= Spaceflight participant =

Non-professional space traveler

Spaceflight participant (участник космического полета) is the term used by NASA, Roscosmos, and the Federal Aviation Administration (FAA) for people who travel into space, but are not professional astronauts or cosmonauts. (Note: Not always the case, since Marcos Pontes, trained in the NASA Group 17, was a spaceflight participant in the Soyuz TMA-8.)

While the term gained new prominence with the rise of space tourism, it has also been used for participants in programs like NASA's Teacher in Space and astronauts designated by inter-government agreements like the Angkasawan program and the Korean Astronaut Program.

Other terms used for space travelers who are not career astronauts include NASA's Payload Specialist and the RKA's Researcher-Cosmonaut.

==Background==

The Soviet Interkosmos program included participants selected from Warsaw Pact members and later from allies of the USSR and non-aligned countries.

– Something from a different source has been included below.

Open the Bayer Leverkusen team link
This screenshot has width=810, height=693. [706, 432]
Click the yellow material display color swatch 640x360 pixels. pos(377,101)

Most of these people received full training for their missions and were treated as equals, but especially after the Mir program began, were generally given shorter flights than Soviet cosmonauts. The European Space Agency took advantage of the program as well.

The United States Space Shuttle program included Payload Specialist positions which were usually filled by representatives of companies or institutions managing a specific payload on that mission. These individuals did not receive the same level of training as the NASA Astronaut Corps and were private astronauts.

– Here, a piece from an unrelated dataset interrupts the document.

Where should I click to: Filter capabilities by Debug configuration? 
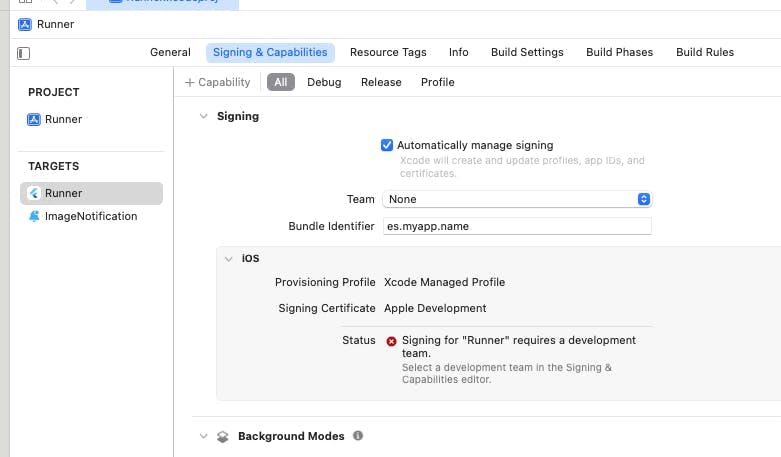point(324,82)
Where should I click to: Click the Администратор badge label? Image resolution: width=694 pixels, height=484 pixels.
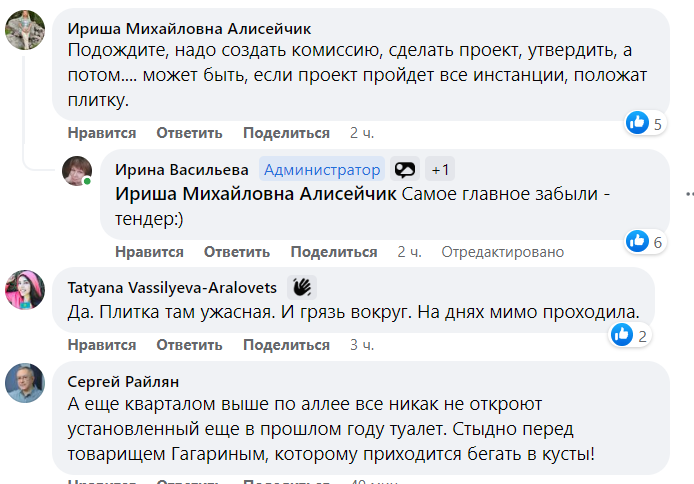point(322,170)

In the early days of the Shuttle program, NASA was also eager to prove its capability to Congressional sponsors, and Senator Jake Garn and Representative Bill Nelson were both given opportunities to fly on a Shuttle mission.

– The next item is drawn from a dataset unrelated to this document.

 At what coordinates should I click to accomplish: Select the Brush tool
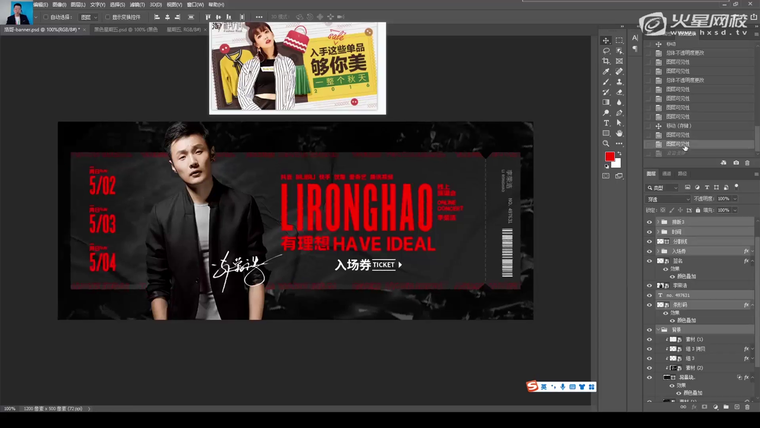(x=606, y=82)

The National Aeronautics and Space Act of 1958 stated that NASA should provide the "widest practicable and appropriate dissemination of information concerning its activities and the results thereof". The Naugle panel of 1982 concluded that carrying civilians—those not NASA astronauts—on the shuttle was part of "the purpose of adding to the public's understanding of space flight". As the Shuttle program expanded, NASA developed the Space Flight Participant Program, where civilians, with an emphasis on creative people, would be sent into space to increase public awareness of NASA's mission. The initial goal was that two or three shuttle missions a year would include a civilian participant. The agency hoped that potential passengers such as Walter Cronkite and James Michener could "communicate" space to the public. The first would be the Teacher in Space Project, which would combine publicity and educational opportunities for NASA. Christa McAuliffe would have been the first Teacher in Space, but she was killed in the Challenger disaster and the program was canceled. At the time of the Challenger disaster, NASA was planning to include a Journalist in Space on a mission scheduled to launch in September 1986. The program continued briefly, with the initial candidate pool being narrowed to 100 in March and 40 in April before being postponed indefinitely in July. Walter Cronkite and Miles O'Brien were considered front-runners.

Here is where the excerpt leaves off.